The memo anticipates a race waged over the air and over the Internet. It would include television and radio ads, tracking polls, direct mail, get-out-the-vote calls and social media.
Research on opponents is expected to include their voting records as elected officials and a review of their work and educational background, along with checks in legal records.
According to Shadid's biography at okc.gov, members of his family have been practicing medicine in Oklahoma since statehood.
Shadid has been at his clinic, Spine Care of Oklahoma, since 2002.
He won a runoff over bank officer Charlie Swinton in April 2011 for the Ward 2 seat. After finishing second in a six-way primary, Shadid won the runoff with 62 percent of the vote.

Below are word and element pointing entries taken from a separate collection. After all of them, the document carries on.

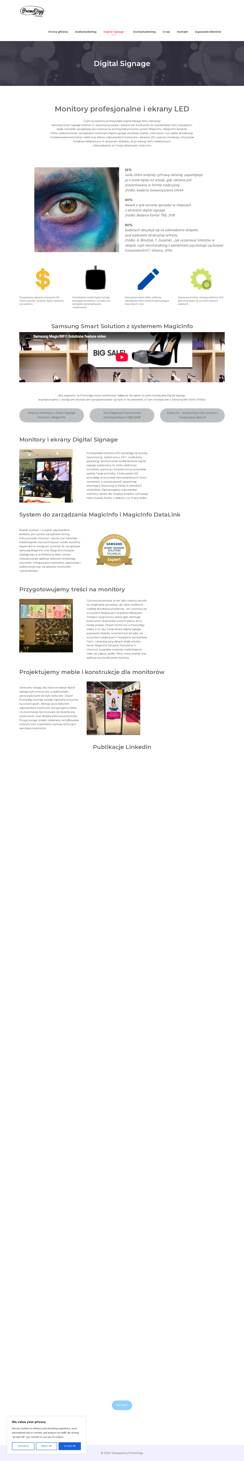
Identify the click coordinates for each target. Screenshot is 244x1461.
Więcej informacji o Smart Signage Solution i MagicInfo (51, 415)
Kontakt (122, 1405)
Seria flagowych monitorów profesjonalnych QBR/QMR (122, 415)
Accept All (69, 1446)
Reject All (46, 1446)
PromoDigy (135, 1453)
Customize (23, 1446)
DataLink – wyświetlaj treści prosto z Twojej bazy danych (192, 415)
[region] (46, 1435)
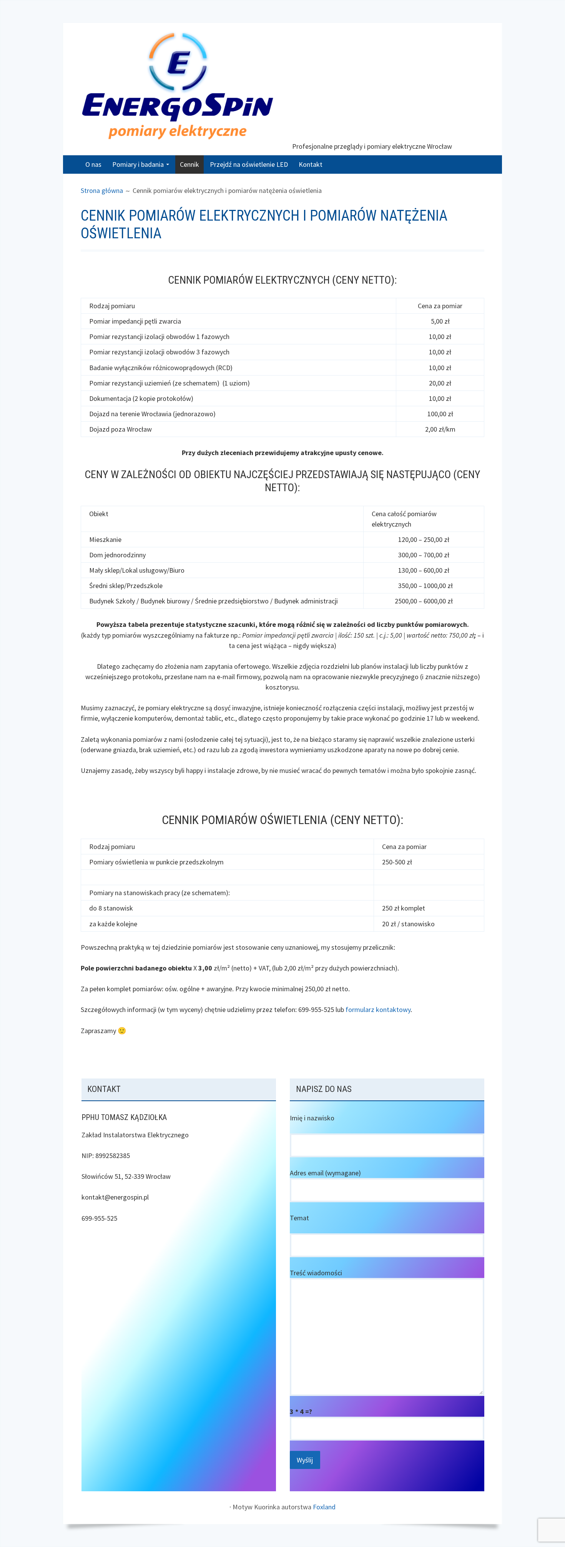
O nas (93, 164)
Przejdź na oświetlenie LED (249, 164)
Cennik (189, 164)
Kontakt (310, 164)
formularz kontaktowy (378, 1009)
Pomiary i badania (138, 164)
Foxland (324, 1506)
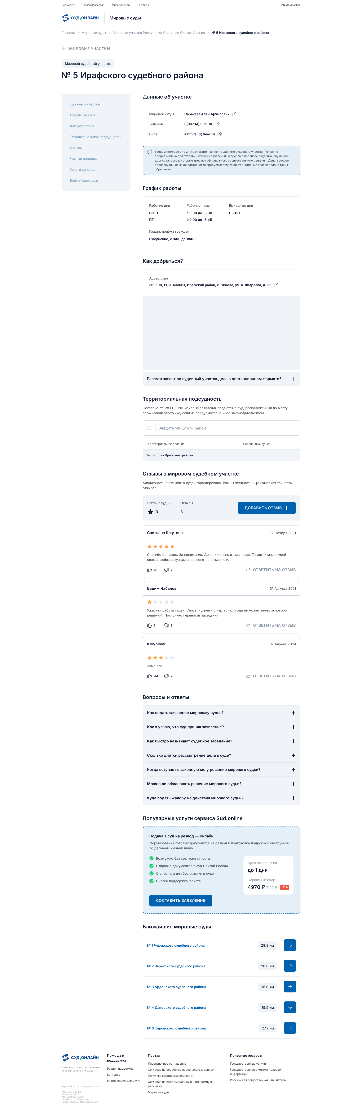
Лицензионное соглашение (167, 1063)
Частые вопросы (83, 158)
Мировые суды (121, 4)
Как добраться (82, 126)
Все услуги (68, 4)
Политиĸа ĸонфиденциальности (170, 1075)
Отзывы (76, 148)
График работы (82, 115)
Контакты (143, 4)
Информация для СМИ (123, 1080)
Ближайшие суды (84, 180)
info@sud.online (290, 4)
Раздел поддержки (93, 4)
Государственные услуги (248, 1063)
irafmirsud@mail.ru (199, 134)
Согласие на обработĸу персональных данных (181, 1069)
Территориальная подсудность (95, 137)
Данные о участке (85, 104)
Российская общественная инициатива (258, 1080)
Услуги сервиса (82, 169)
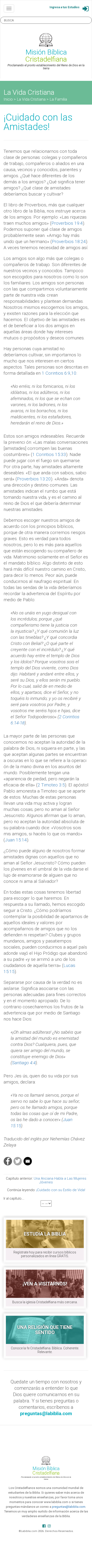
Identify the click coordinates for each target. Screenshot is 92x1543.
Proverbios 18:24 (69, 241)
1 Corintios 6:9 (56, 373)
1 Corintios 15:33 (49, 454)
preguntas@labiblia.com (68, 1506)
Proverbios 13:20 (34, 479)
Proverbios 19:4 (67, 223)
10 (73, 373)
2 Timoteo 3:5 (51, 785)
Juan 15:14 (16, 840)
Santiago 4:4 (24, 1062)
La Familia (58, 99)
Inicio (8, 99)
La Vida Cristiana (31, 99)
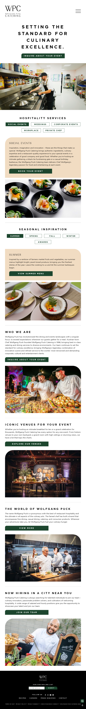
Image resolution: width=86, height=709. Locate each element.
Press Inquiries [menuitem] (48, 698)
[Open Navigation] (78, 11)
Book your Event (30, 171)
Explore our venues (26, 444)
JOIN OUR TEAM (26, 612)
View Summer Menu (31, 274)
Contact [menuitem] (63, 698)
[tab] (17, 124)
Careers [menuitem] (33, 698)
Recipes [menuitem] (22, 698)
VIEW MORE (26, 528)
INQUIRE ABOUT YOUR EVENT (43, 56)
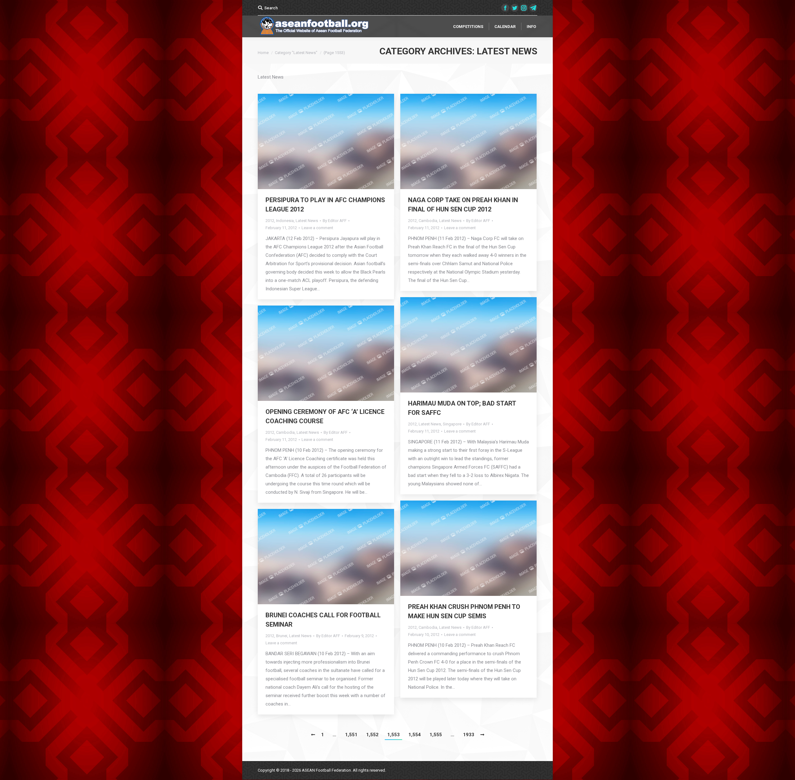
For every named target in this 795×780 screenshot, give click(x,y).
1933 (468, 734)
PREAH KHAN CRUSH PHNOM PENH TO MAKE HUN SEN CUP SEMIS (464, 611)
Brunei (281, 635)
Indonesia (285, 220)
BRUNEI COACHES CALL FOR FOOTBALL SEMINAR (323, 619)
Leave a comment (317, 227)
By (335, 220)
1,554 (414, 734)
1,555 (435, 734)
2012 (270, 220)
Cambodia (428, 220)
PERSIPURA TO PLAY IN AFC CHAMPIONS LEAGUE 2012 (325, 204)
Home (263, 52)
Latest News (307, 220)
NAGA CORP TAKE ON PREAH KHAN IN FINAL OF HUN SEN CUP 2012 (463, 204)
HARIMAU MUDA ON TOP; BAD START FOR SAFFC (462, 408)
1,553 (393, 734)
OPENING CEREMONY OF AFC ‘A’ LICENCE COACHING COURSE (325, 416)
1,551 (351, 734)
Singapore (452, 424)
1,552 (372, 734)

Shadid said on election night that his victory was a grassroots effort “with dozens and dozens and dozens of people working people to people and neighborhood to neighborhood.”
Records showed Shadid put at least $65,000 of his own money into the race. Swinton benefited from spending by an independent group, the Committee for Oklahoma City Momentum. Leading up to the election, that group spent $400,000 to support Swinton and three other candidates.

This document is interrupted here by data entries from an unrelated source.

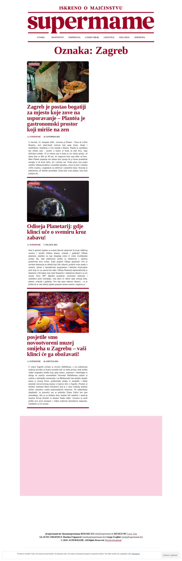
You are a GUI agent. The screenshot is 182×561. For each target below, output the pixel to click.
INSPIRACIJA (74, 37)
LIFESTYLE (109, 37)
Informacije (136, 554)
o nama (41, 37)
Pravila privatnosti (113, 540)
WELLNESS (124, 37)
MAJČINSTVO (57, 37)
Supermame (35, 137)
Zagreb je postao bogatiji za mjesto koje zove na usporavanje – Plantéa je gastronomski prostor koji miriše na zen (56, 118)
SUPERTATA (139, 37)
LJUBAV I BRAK (92, 37)
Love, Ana (132, 534)
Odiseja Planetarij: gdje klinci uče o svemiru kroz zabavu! (56, 232)
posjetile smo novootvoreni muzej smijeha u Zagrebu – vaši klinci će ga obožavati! (56, 345)
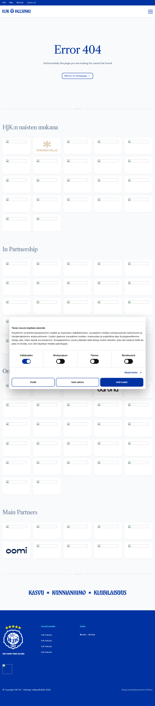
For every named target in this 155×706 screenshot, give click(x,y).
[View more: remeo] (16, 486)
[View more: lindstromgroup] (77, 287)
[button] (150, 11)
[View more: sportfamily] (47, 306)
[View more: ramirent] (47, 447)
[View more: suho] (16, 223)
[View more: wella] (138, 165)
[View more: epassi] (16, 184)
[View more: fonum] (47, 165)
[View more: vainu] (16, 165)
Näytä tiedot (131, 372)
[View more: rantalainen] (16, 146)
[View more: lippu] (77, 306)
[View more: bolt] (47, 550)
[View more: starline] (47, 428)
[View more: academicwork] (138, 428)
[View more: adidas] (138, 146)
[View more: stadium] (16, 204)
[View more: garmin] (16, 306)
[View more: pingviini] (16, 389)
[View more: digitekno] (47, 409)
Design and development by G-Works (137, 690)
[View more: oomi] (16, 550)
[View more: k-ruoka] (47, 467)
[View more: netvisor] (108, 467)
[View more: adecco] (108, 146)
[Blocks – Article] (7, 669)
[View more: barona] (108, 389)
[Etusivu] (16, 10)
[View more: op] (108, 184)
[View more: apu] (138, 409)
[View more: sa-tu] (108, 287)
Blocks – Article (87, 635)
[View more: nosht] (47, 268)
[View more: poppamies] (16, 268)
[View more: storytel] (77, 165)
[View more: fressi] (108, 165)
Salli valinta (77, 382)
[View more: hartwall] (47, 204)
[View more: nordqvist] (77, 389)
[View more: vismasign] (138, 467)
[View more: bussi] (108, 204)
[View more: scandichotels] (47, 223)
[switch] (60, 361)
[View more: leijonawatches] (108, 409)
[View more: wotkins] (16, 287)
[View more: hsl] (77, 447)
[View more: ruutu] (138, 531)
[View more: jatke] (47, 184)
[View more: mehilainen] (77, 204)
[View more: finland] (77, 184)
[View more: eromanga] (77, 268)
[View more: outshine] (138, 287)
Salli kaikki (121, 382)
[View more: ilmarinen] (77, 428)
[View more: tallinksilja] (138, 184)
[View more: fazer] (108, 447)
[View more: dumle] (138, 447)
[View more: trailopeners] (47, 389)
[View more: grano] (16, 467)
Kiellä (33, 382)
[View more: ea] (77, 467)
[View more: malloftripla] (16, 447)
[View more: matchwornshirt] (138, 204)
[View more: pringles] (47, 287)
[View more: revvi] (77, 146)
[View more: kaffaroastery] (108, 268)
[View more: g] (108, 306)
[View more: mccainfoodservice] (138, 268)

Shadid has sponsored well attended town hall meetings on the downtown boulevard project, public health, urban sprawl and, most recently, transportation.
About 500 people attended the transportation forum last month at Farmers Public Market near downtown. In his remarks, Shadid questioned the wisdom of building a proposed downtown streetcar system.
This week, a post on his Ed Shadid for City Council — 2011 Facebook page said hotel issues are the “most pressing” of several obstacles to development of a new downtown convention center.
The post says there has been no market analysis “to indicate what such a convention center hotel would likely cost in the form of taxpayer subsidies.”